My configuration is : Re-ARM Ramps 1.6 4x TMC2130 drivers using SPI RRD Smart Graphics LCD BLTouch 24V PSU
Steps to Reproduce
Expected behavior: [What you expect to happen] 1475uS pulse on servo1 (D11) every 20mS.
Actual behavior: [What actually happens] Long periods of time with no pulses at all on servo1 (D11) When there are pulses, they are sometimes not the correct length. Occasionally the pulse stays high for 20mS or much longer.
Additional Information
Attached are my configuration.h, configuration_adv.h, and platformio.ini configuration files as well as the gcode file I've been using to test called g0.gcode.
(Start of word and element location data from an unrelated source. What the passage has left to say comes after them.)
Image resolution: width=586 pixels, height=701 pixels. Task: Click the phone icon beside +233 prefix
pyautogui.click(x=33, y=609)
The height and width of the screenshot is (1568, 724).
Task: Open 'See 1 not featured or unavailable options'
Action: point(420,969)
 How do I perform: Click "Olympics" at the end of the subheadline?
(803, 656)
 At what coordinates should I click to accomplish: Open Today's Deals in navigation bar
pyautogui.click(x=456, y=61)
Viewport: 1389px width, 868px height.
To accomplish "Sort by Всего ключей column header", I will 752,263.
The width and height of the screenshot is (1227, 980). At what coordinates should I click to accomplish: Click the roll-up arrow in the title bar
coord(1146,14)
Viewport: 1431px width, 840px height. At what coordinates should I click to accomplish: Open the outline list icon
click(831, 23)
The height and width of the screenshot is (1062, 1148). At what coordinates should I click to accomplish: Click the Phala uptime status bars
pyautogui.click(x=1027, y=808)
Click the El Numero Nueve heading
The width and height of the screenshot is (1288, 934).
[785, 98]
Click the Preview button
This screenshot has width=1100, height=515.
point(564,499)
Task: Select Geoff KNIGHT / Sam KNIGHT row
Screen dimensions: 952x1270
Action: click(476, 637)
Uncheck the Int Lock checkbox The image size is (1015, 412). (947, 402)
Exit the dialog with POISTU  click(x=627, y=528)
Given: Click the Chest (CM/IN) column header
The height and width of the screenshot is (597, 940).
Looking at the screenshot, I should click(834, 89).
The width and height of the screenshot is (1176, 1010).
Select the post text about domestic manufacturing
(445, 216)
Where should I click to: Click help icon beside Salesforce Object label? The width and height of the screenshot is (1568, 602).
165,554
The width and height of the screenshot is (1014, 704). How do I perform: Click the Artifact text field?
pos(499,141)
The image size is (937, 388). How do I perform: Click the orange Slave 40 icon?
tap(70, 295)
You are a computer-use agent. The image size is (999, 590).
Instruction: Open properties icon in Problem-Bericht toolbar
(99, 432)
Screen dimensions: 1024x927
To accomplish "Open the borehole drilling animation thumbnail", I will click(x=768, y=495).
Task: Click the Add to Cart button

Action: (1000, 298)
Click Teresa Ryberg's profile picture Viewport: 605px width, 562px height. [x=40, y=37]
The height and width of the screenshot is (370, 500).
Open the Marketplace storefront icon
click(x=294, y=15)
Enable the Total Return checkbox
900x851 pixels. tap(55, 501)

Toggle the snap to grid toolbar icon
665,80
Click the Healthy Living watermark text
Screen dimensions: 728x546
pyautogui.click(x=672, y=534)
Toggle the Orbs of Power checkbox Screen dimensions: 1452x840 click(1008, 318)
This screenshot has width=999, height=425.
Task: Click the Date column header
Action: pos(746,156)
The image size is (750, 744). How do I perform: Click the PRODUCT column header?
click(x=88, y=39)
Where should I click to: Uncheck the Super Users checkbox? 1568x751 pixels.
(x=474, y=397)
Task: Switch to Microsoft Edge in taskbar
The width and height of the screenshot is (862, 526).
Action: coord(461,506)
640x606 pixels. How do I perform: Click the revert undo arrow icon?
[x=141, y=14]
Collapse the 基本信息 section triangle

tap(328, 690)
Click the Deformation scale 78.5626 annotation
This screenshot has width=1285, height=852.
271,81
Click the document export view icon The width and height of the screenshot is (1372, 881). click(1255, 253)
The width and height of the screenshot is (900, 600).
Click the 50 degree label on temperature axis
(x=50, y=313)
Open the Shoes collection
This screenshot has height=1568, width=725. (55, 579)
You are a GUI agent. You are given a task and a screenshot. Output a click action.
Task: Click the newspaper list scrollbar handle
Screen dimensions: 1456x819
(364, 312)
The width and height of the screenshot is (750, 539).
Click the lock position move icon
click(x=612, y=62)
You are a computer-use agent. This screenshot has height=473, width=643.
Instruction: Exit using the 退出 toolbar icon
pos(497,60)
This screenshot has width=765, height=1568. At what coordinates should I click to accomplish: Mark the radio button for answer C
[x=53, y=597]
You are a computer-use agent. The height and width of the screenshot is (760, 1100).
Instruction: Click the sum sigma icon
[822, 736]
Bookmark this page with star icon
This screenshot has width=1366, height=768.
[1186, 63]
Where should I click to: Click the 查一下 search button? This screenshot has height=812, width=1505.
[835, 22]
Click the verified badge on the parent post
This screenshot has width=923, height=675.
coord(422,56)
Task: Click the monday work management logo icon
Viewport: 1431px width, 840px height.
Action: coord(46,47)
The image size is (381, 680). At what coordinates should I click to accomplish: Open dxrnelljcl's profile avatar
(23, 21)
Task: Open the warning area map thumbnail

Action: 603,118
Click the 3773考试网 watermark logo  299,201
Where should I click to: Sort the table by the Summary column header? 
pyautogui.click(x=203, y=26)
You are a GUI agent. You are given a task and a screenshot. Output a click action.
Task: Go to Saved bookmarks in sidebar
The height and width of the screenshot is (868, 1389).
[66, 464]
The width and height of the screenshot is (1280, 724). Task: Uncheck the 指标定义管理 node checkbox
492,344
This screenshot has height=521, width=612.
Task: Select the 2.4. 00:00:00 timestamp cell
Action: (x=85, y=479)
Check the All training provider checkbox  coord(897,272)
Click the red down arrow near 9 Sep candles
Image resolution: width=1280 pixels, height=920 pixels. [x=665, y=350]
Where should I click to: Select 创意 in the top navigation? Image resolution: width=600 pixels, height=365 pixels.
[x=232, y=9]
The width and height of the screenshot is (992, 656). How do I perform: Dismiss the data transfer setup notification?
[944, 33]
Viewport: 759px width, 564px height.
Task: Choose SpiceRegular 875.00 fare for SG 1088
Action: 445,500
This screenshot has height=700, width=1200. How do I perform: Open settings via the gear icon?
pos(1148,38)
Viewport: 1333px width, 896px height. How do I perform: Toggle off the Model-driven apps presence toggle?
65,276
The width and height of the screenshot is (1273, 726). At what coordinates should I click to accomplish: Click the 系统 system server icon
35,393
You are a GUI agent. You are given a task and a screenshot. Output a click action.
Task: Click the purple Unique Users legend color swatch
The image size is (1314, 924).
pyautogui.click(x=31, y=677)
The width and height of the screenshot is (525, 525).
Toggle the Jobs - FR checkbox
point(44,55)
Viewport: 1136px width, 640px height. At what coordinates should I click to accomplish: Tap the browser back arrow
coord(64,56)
I have also attached a pair of logic analyzer files called marlin_servo1_x256y256, one is a screen capture image png the other is a PulseView .sr file. The logic analyzer files show printing g0.gcode along with a few seconds before and after. You will see that the pulse was happening every 20mS at the beginning and end but not so consistently during the print. If needed I can export the PulseView file in other formats. I can also acquire more captures if necessary and/or if this one didn't show all the flavours of jitter. Is there a pin I can use to trigger my logic analyzer to the beginning and end of a print or gcode file? Is it as simple as issuing a M43 P4 S1 at the beginning of my file? Is there a better signal to use?